For example, Raman imaging (Evans and Xie, 2008), sum-frequency or third-harmonic generation (SFG, THG; Flörsheimer et al., 1999 and Yelin and Silberberg, 1999) or the recently developed stimulated radiation imaging methods (Freudiger et al., 2008, Geiger, 2009 and Min et al., 2009) could potentially to be used to directly monitor the small spectral changes caused PD0325901 solubility dmso by the membrane potential in species intrinsic to the membrane environment, free from the constraints of exogenous labels. At the same time, these techniques would need to effectively solve the contrast problem raised above and distinguish optical signals from the plasma membrane from those of other cellular membranes.

In terms of improving

existing strategies, significant challenges need to find more be overcome. One major avenue for improvement is the rational design of novel probes, whether organic, inorganic, or genetic. For example, it is known that the exact shape of transmembrane proteins can strongly modify the local electric field, magnifying it, so that clever placement of a voltage-sensing moiety in molecular pockets where the electric field would be more concentrated could lead to an improved voltage sensor. Also, for sensors based on energy transfer, conformational changes are not the only variable affected by voltage. The rates of energy transfer also depend critically on the spectral overlap of the donor’s emission spectrum with the acceptor’s absorption spectrum, and either of these can be altered directly or indirectly as a result of changing membrane potential. Because of the highly nonlinear FRET dependence with spectral overlap of the donor-acceptor pair, it may be

more sensitive than simply monitoring the spectral changes alone. As discussed previously, current SHG based measurements suffer because of concomitant absorption and subsequent photodamage, and nontraditional chromophores with large values of χ(2) but with weak fluorescence could lead to new, useful voltage probes.

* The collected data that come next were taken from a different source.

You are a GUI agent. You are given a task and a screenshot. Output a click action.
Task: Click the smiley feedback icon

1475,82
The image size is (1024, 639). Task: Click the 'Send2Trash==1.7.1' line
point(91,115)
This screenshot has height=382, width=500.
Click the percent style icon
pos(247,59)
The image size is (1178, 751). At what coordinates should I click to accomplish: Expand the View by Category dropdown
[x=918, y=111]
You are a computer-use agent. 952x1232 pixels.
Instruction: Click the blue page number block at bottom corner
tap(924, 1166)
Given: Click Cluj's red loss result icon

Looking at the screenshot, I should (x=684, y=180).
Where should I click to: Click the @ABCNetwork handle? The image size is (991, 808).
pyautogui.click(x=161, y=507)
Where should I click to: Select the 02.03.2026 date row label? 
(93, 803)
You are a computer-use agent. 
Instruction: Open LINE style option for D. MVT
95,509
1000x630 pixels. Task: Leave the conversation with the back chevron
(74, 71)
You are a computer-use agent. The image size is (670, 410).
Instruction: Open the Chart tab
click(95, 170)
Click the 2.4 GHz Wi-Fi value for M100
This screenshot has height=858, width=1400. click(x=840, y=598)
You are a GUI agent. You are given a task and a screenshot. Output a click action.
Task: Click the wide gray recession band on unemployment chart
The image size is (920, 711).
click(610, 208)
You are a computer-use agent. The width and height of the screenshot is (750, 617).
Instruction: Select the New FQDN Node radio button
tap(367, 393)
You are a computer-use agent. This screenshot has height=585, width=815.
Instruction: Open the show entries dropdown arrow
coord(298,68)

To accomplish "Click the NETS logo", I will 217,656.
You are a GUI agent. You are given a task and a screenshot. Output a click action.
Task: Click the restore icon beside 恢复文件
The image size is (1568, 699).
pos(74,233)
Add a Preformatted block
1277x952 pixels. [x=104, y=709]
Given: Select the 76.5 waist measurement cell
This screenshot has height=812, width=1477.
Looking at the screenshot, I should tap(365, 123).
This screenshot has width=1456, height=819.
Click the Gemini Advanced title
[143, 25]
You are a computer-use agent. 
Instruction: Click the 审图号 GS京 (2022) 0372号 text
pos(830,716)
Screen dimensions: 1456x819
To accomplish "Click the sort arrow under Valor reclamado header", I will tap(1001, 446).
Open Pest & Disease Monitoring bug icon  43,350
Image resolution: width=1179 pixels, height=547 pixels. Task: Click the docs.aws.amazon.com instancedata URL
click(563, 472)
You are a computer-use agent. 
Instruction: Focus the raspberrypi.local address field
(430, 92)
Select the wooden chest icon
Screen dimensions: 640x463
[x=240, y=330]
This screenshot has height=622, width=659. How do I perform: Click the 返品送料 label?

It seems particularly important for research groups with extensive experience in chemistry or the physical sciences to join these efforts; as often occurs in science, and particularly in biological imaging (as illustrated by the development Terminal deoxynucleotidyl transferase of calcium indicators or of two-photon microscopy), it is from this interdisciplinary cross-fertilization that major advances are generated. In addition, more studies of the biophysical mechanisms of existing chromophores are necessary. This is not just an academic exercise, but it could be essential in the efforts to design better chromophores. Also, it should be kept in mind that there may not be a universal voltage-sensitive dye, but it could be possible to use a combination of them, depending on the kinetics of the desired signals to be measured and constraints introduced by the specific preparations.